Aetna considers laser peripheral nerve block (laser neurolysis) experimental and investigational for any indications (e.g., carpal tunnel syndrome, facet or sacroiliac joint pain) because of insufficient evidence regarding its effectiveness.

See also CPB 0363 - Cold Laser and High-Power Laser Therapies.



Background

Laser neurolysis is the non-invasive application of laser to peripheral nerves.  As such, it is a form of low-level laser therapy.

Laser neurolysis has primarly been investigated for treatment of carpal tunnel syndrome.  Weintraub (1997) reported on the results of laser neurolysis in a series of 30 hands of 23 patients with carpal tunnel syndrome.  Subjects had a mean age of 52.4 years and a mean duration of symptoms of 24.4 months.  They had a pre-treatment compound muscle action potential distal latency greater than 4.0 milliseconds (ms) and sensory nerve action potential greater than 3.7 ms.  Patients underwent 15 treatments with a gallium aluminum arsenide infrared semiconductor continuous laser of 830 nanometer (nm) wavelength and 30 milliWatt output.  Laser was delivered at a power of 9 Joules per point at 5 points along the median nerve.  The primary outcome measure was disappearance of numbness and tingling for a minimum of 48 hours.  Secondary measures included neurological examination changes and improvement in distal latency.  The investigators reported that 77 % of cases achieved complete resolution of symptoms and abnormal physical findings.  They noted that nocturnal complaints were the earliest symptoms to disappear, followed by tingling, stiffness, and weakness.  The investigators considered 7 hands as treatment failures due to sensory nerve action potential or distal latency greater than 3.7 ms.  Limitation of this study included its small size, short duration, and lack of a control group.

Iwatsuki and colleagues (2007) performed laser denervation to the dorsal surface of the facet capsule, where it is richly innervated with medial nerve branches.  One year after laser denervation, 17 (81 %) of 21 patients experienced complete or greater than 70 % pain reduction.  Among the 6 patients who had previously undergone spinal surgery, 2 (33.3 %) experienced successful pain relief.  Overall, in 4 patients (19 %), the response to laser denervation at 1-year follow-ups was not successful.  The authors concluded that the dorsal surface of the facet capsule might be a more preferable target for facet denervation.  This was a small study with no control group; its findings need to be validated by well-designed studies.

 
CPT Codes / HCPCS Codes / ICD-9 Codes
Other CPT codes related to the CPB:
64600 - 64610
64620 - 64640
64702 - 64704
64708 - 64714
64727
ICD-9 codes not covered for indications listed in the CPB (not all-inclusive):
354.0 Carpal tunnel syndrome
723.1 Cervicalgia
723.2 Cervicocranial syndrome
723.8 Other syndromes affecting cervical region
724.1 Pain in the thoracic spine
724.2 Lumbago
724.6 Disorders of sacrum [sacroiliac joint pain]
ICD-9 codes related to the CPB:
350.1 - 359.9 Disorders of peripheral nervous system


The above policy is based on the following references:
  1. Padua L, Padua R, Aprile I, et al.

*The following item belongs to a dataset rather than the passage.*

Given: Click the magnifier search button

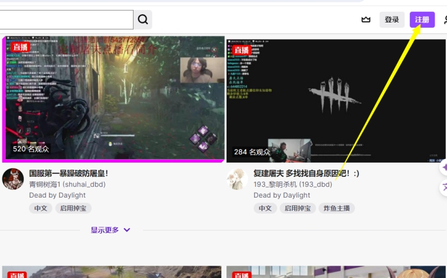Looking at the screenshot, I should pyautogui.click(x=142, y=20).
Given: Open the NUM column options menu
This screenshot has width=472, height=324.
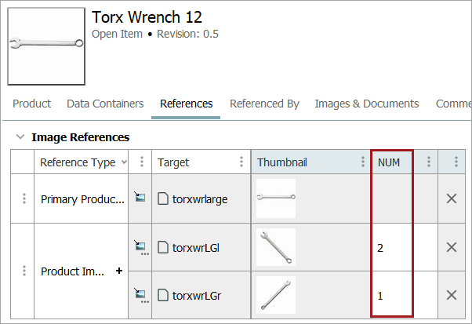Looking at the screenshot, I should pos(428,162).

Noninvasive laser neurolysis in carpal tunnel syndrome. Muscle Nerve. 1998;21(9):1232-1233.
  2. Weintraub MI. Noninvasive laser neurolysis in carpal tunnel syndrome. Muscle Nerve. 1997;20(8):1029-1031.
  3. Hogan QH, Abram SE. Neural blockade for diagnosis and prognosis. Anesthesiology. 1997;86(1):216-241.
  4. Crook J, Tunks E. Pain clinics. Rheum Dis Clin North Am. 1996;22(3):599-611.
  5. Iwatsuki K, Yoshimine T, Awazu K. Alternative denervation using laser irradiation in lumbar facet syndrome. Lasers Surg Med. 2007;39(3):225-229.
  6. Straube S, Derry S, Moore RA, McQuay HJ. Cervico-thoracic or lumbar sympathectomy for neuropathic pain and complex regional pain syndrome. Cochrane Database Syst Rev. 2010;(7):CD002918.
  7. Work Loss Data Institute. Carpal tunnel syndrome (acute & chronic). Encinitas, CA: Work Loss Data Institute; 2011.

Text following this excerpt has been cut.